▸ Supplied text
Additionally, kidney beans boast essential minerals such as iron, potassium, magnesium, and zinc, supporting various bodily functions from blood circulation to immune system health. Being low in fat and high in antioxidants further enhances their nutritional profile, making kidney beans not just a flavorful addition to Rajma Masala but also a wholesome ingredient that contributes to overall nutrition and well-being. In my opinion, it is a perfect dish for vegans out there!


–  3 15.5 oz cans of kidney beans. Rinsed thoroughly

–  3 tablespoon Oil

– 2 tablespoons ginger garlic paste

– 1 cup thinly sliced onions

– ½ cup pre-fried onions ( I use Whole Foods brand)

– ½ cup tomato sauce

– 1.5 cups Water, for cooking

Note: if you prefer not to use fried onions, use 1.5 cups of fresh thinly sliced onions.


– 1 teaspoon cumin seeds

– 1 crushed black cardamom

– 1 2″ cinnamon stick

– 4 crushed cloves

– 4 crushed green cardamom

– 2 bay leaves

– 1/2 teaspoon Ground Turmeric (Haldi powder)

– 1/2 teaspoon Coriander powder (Dhaniya powder)

– ½ teaspoon fennel powder

– 1/2  teaspoon Garam Masala

– 1/2 teaspoon Red Chili powder (Mirchi powder). Add paprika instead if you don’t like any heat.

– 1.5 teaspoon Salt (adjust to taste)


– Chopped Red Onion

– Chopped Cilantro

– Fried onions


1. Start the instant pot and select the Saute mode until it displays HOT. Add oil, and when it’s hot, toss in the cumin seeds.

2. After cumin seeds turn fragrant, add sliced onions. Stir and cook for about 3 minutes. Add ginger garlic paste.

▸ Records provided
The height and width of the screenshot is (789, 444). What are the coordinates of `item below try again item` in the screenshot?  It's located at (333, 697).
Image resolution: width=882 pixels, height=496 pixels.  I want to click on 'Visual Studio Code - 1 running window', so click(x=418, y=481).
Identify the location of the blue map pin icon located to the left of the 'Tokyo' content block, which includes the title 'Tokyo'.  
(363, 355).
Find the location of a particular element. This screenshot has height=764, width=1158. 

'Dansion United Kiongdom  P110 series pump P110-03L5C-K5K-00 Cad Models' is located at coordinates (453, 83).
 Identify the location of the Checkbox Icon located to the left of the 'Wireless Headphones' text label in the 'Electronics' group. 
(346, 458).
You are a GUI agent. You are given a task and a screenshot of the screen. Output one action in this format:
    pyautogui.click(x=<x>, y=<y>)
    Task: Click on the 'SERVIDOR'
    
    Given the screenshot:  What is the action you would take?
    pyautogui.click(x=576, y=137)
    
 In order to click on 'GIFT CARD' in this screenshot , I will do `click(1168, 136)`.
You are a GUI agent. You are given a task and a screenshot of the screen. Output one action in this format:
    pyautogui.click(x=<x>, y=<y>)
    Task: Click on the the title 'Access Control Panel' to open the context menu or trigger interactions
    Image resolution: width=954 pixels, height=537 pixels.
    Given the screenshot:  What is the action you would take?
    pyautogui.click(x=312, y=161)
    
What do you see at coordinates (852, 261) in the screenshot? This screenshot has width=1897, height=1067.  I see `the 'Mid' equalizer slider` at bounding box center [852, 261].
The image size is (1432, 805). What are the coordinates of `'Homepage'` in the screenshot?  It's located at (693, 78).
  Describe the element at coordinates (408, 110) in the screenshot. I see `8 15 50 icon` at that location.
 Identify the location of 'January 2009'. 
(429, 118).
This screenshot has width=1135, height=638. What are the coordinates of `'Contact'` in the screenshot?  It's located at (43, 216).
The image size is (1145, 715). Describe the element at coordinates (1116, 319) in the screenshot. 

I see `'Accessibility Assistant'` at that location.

▸ Required actions
1. Give back the whole Rajma Masala recipe text word for word.
2. Please copy out the lines of the records, starting with the line that contains "Identify the location of the Checkbox" and going on through the line that contains "(429, 118).", with both of those lines included.

▸ The results
1.
Additionally, kidney beans boast essential minerals such as iron, potassium, magnesium, and zinc, supporting various bodily functions from blood circulation to immune system health. Being low in fat and high in antioxidants further enhances their nutritional profile, making kidney beans not just a flavorful addition to Rajma Masala but also a wholesome ingredient that contributes to overall nutrition and well-being. In my opinion, it is a perfect dish for vegans out there!


–  3 15.5 oz cans of kidney beans. Rinsed thoroughly

–  3 tablespoon Oil

– 2 tablespoons ginger garlic paste

– 1 cup thinly sliced onions

– ½ cup pre-fried onions ( I use Whole Foods brand)

– ½ cup tomato sauce

– 1.5 cups Water, for cooking

Note: if you prefer not to use fried onions, use 1.5 cups of fresh thinly sliced onions.


– 1 teaspoon cumin seeds

– 1 crushed black cardamom

– 1 2″ cinnamon stick

– 4 crushed cloves

– 4 crushed green cardamom

– 2 bay leaves

– 1/2 teaspoon Ground Turmeric (Haldi powder)

– 1/2 teaspoon Coriander powder (Dhaniya powder)

– ½ teaspoon fennel powder

– 1/2  teaspoon Garam Masala

– 1/2 teaspoon Red Chili powder (Mirchi powder). Add paprika instead if you don’t like any heat.

– 1.5 teaspoon Salt (adjust to taste)


– Chopped Red Onion

– Chopped Cilantro

– Fried onions


1. Start the instant pot and select the Saute mode until it displays HOT. Add oil, and when it’s hot, toss in the cumin seeds.

2. After cumin seeds turn fragrant, add sliced onions. Stir and cook for about 3 minutes. Add ginger garlic paste.

2.
 Identify the location of the Checkbox Icon located to the left of the 'Wireless Headphones' text label in the 'Electronics' group. 
(346, 458).
You are a GUI agent. You are given a task and a screenshot of the screen. Output one action in this format:
    pyautogui.click(x=<x>, y=<y>)
    Task: Click on the 'SERVIDOR'
    
    Given the screenshot:  What is the action you would take?
    pyautogui.click(x=576, y=137)
    
 In order to click on 'GIFT CARD' in this screenshot , I will do `click(1168, 136)`.
You are a GUI agent. You are given a task and a screenshot of the screen. Output one action in this format:
    pyautogui.click(x=<x>, y=<y>)
    Task: Click on the the title 'Access Control Panel' to open the context menu or trigger interactions
    Image resolution: width=954 pixels, height=537 pixels.
    Given the screenshot:  What is the action you would take?
    pyautogui.click(x=312, y=161)
    
What do you see at coordinates (852, 261) in the screenshot? This screenshot has width=1897, height=1067.  I see `the 'Mid' equalizer slider` at bounding box center [852, 261].
The image size is (1432, 805). What are the coordinates of `'Homepage'` in the screenshot?  It's located at (693, 78).
  Describe the element at coordinates (408, 110) in the screenshot. I see `8 15 50 icon` at that location.
 Identify the location of 'January 2009'. 
(429, 118).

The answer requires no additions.